Required work
An exact copy of all the data, minus the images, is required.

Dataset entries
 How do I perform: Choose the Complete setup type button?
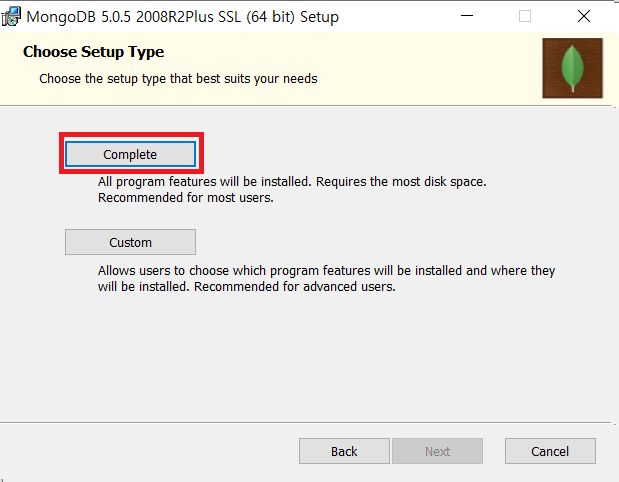[130, 154]
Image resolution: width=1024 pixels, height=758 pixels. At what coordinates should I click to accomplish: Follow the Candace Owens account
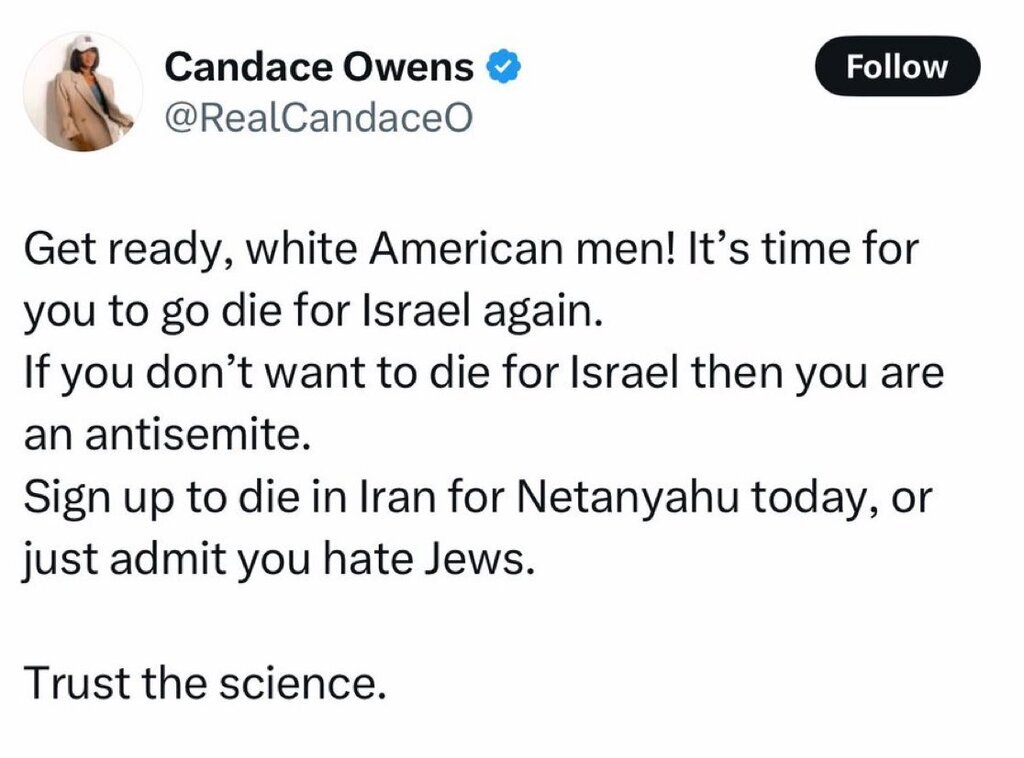[x=897, y=67]
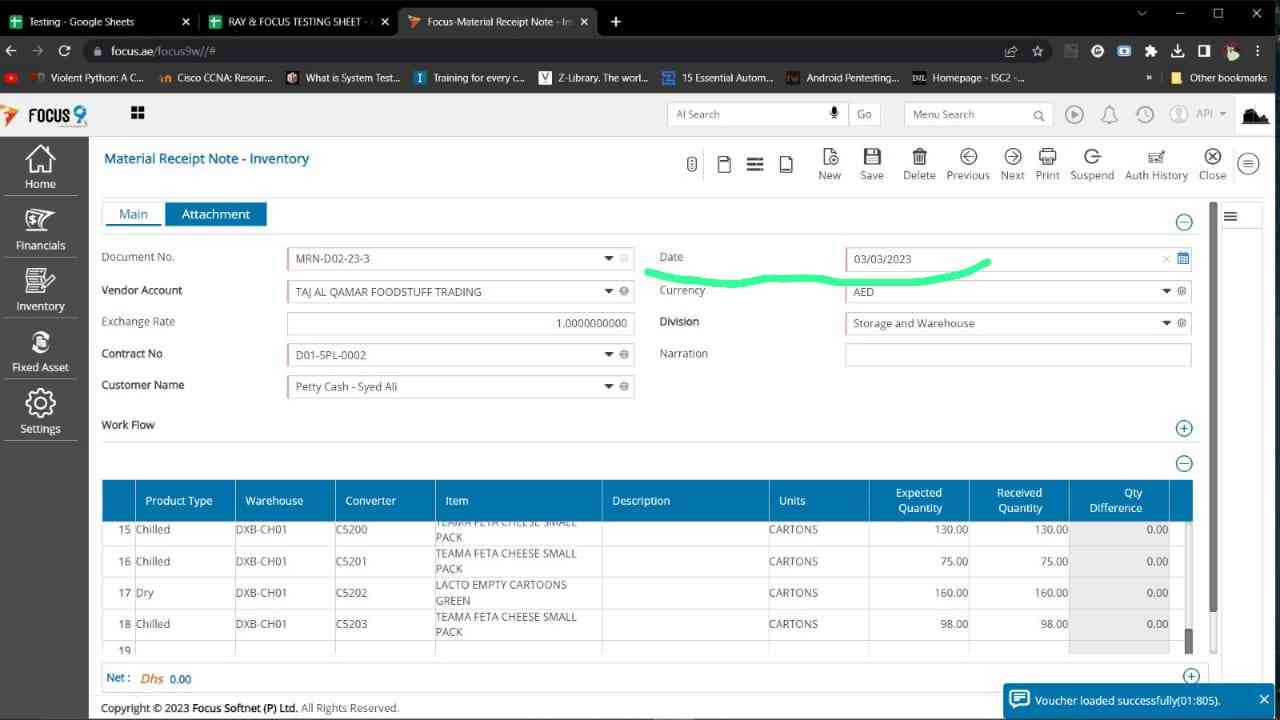
Task: Open the Inventory module in sidebar
Action: pos(40,289)
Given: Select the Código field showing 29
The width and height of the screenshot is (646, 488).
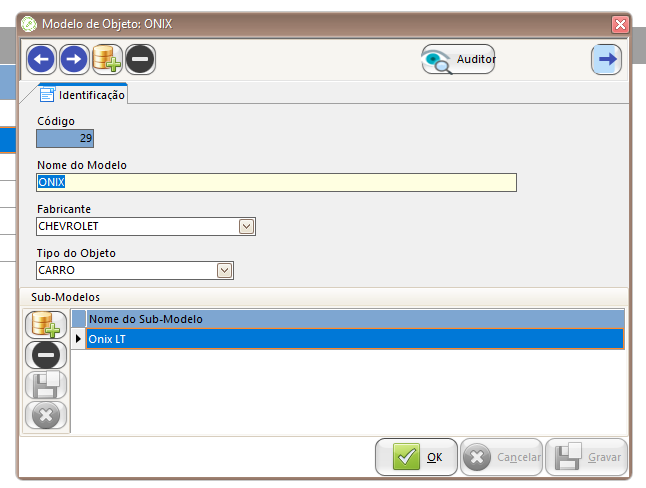Looking at the screenshot, I should pyautogui.click(x=65, y=139).
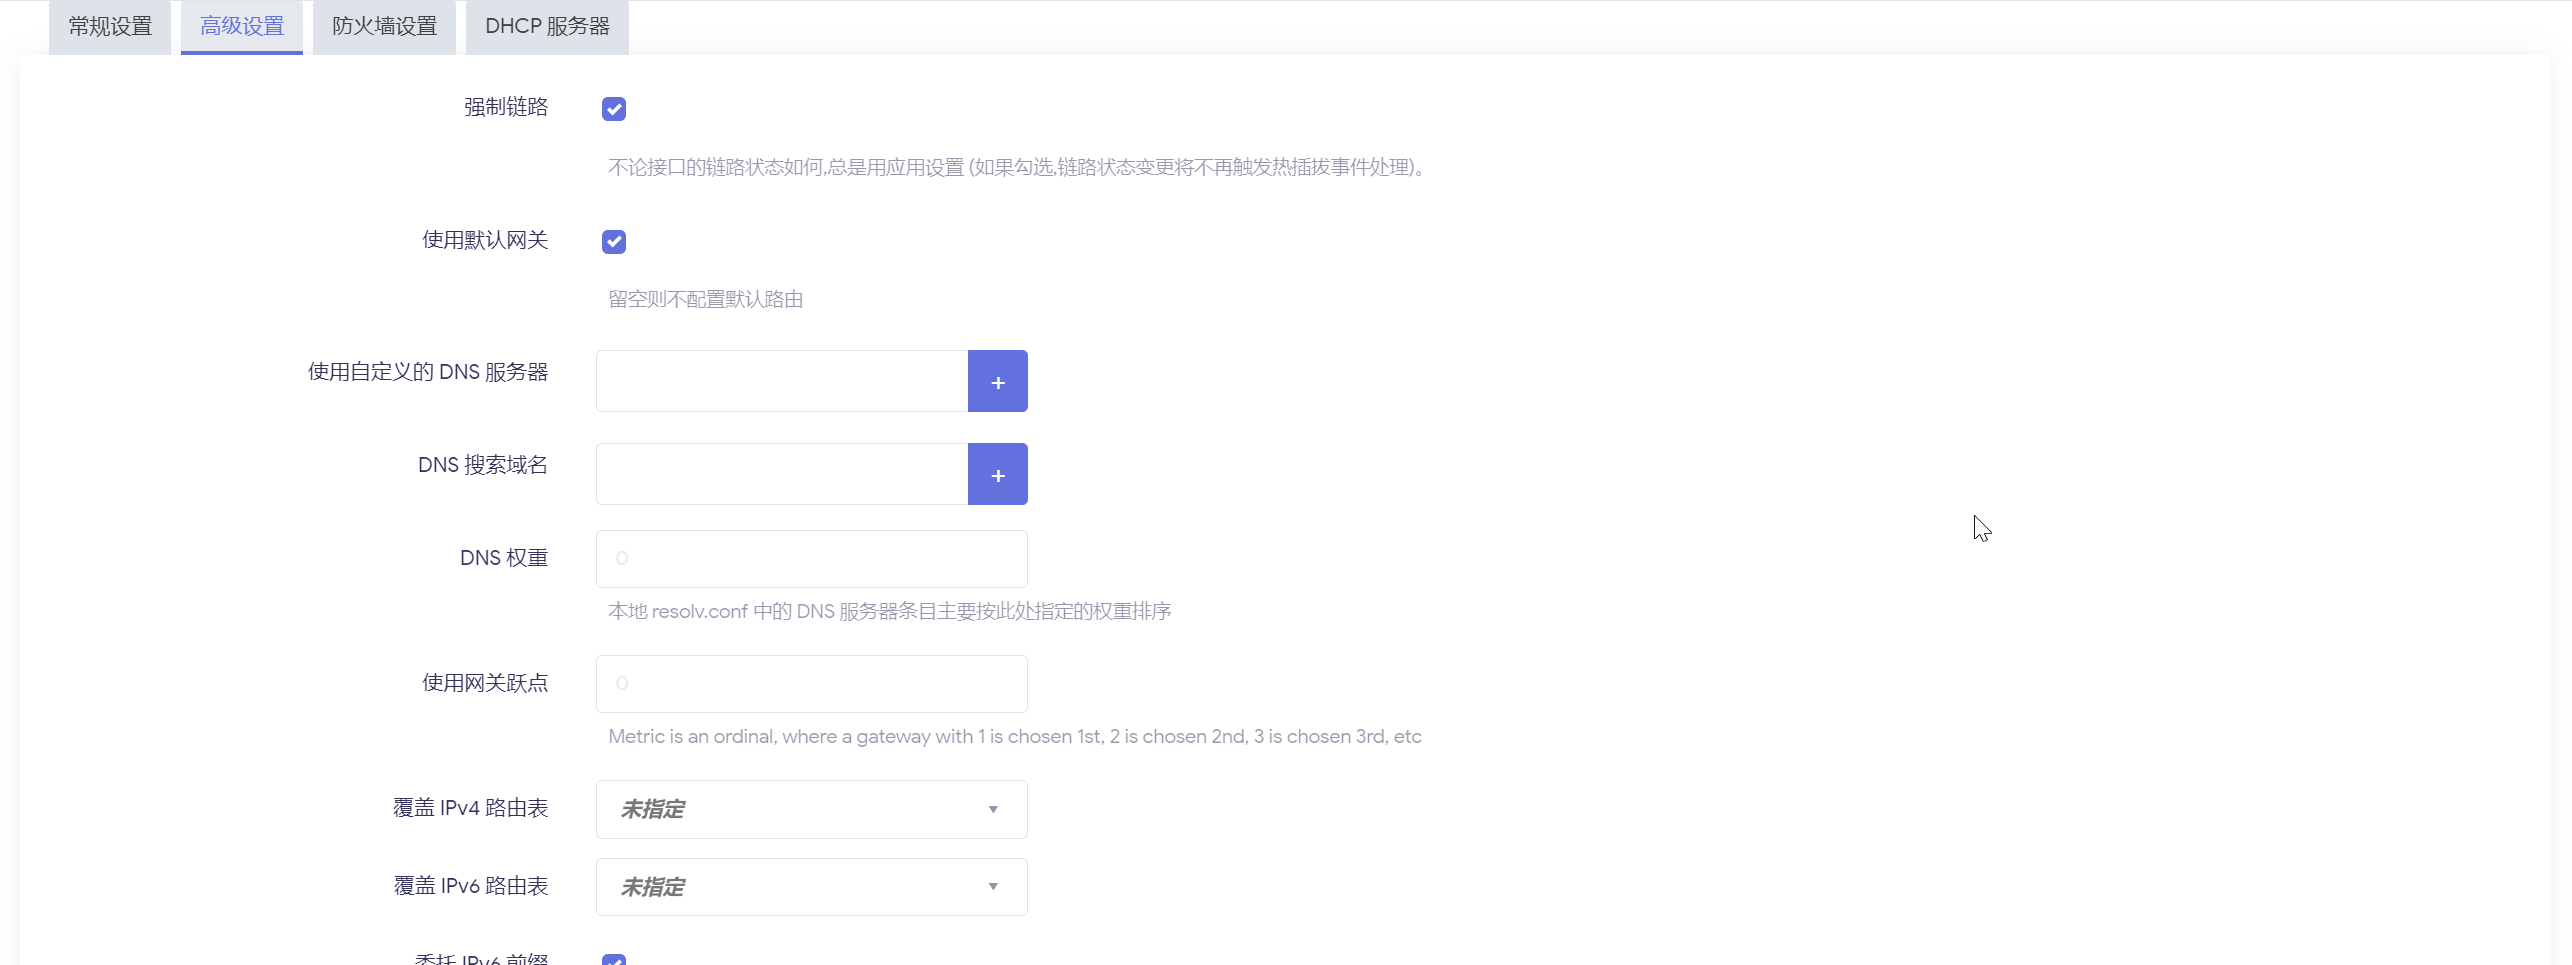Screen dimensions: 2572x965
Task: Focus the 使用自定义的 DNS 服务器 input field
Action: (x=782, y=381)
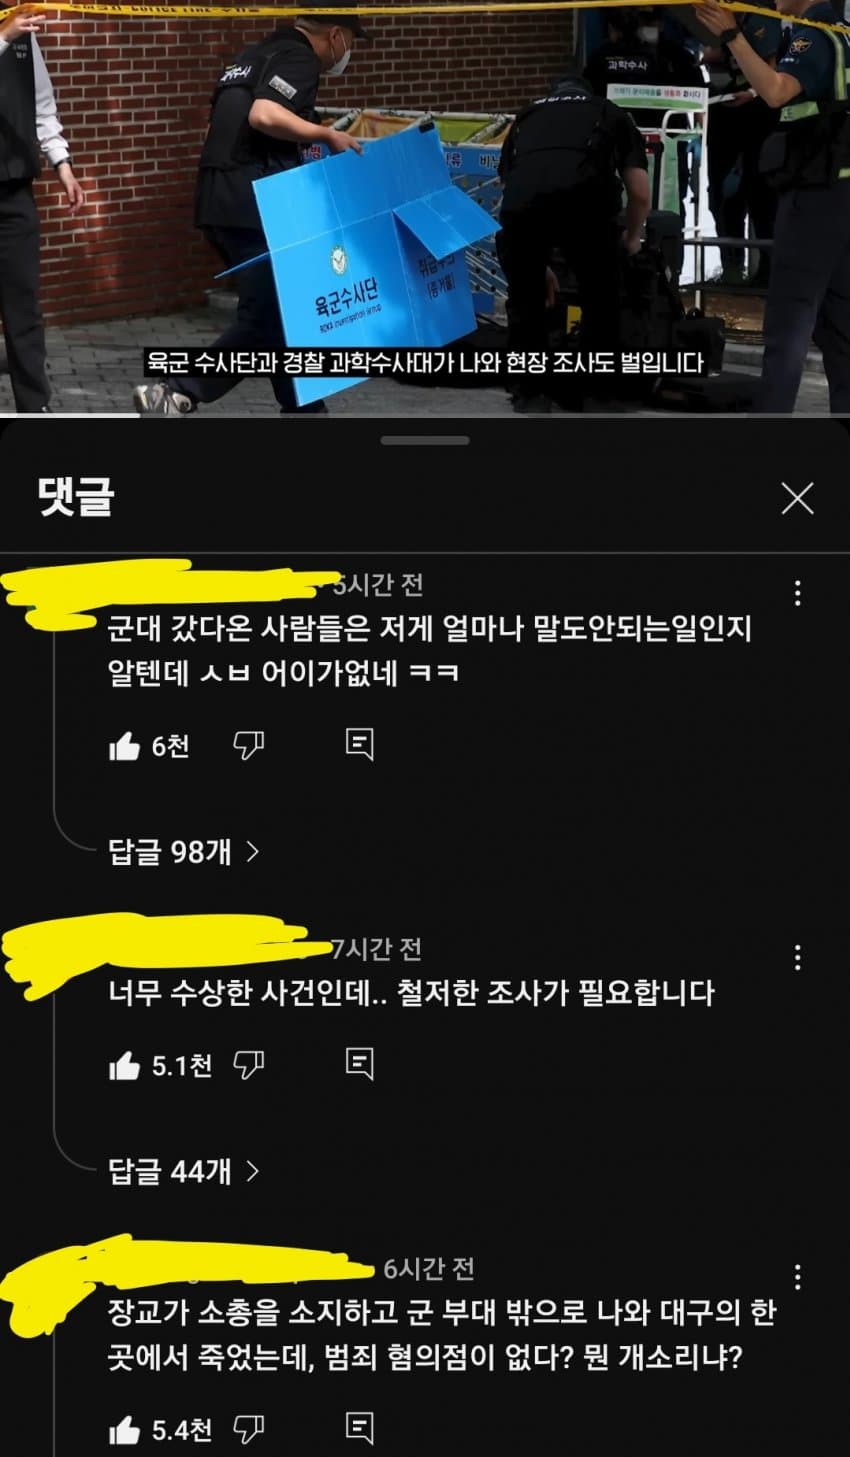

Response for this exercise
 How do I perform: Choose the Complete setup type button?
[130, 154]
Image resolution: width=1024 pixels, height=758 pixels. At what coordinates should I click to accomplish: Follow the Candace Owens account
[x=897, y=67]
Task: Open the Inventory module in sidebar
Action: pos(40,289)
Given: Select the Código field showing 29
The width and height of the screenshot is (646, 488).
Looking at the screenshot, I should pyautogui.click(x=65, y=139).
Screen dimensions: 2572x965
Task: Focus the 使用自定义的 DNS 服务器 input field
Action: (x=782, y=381)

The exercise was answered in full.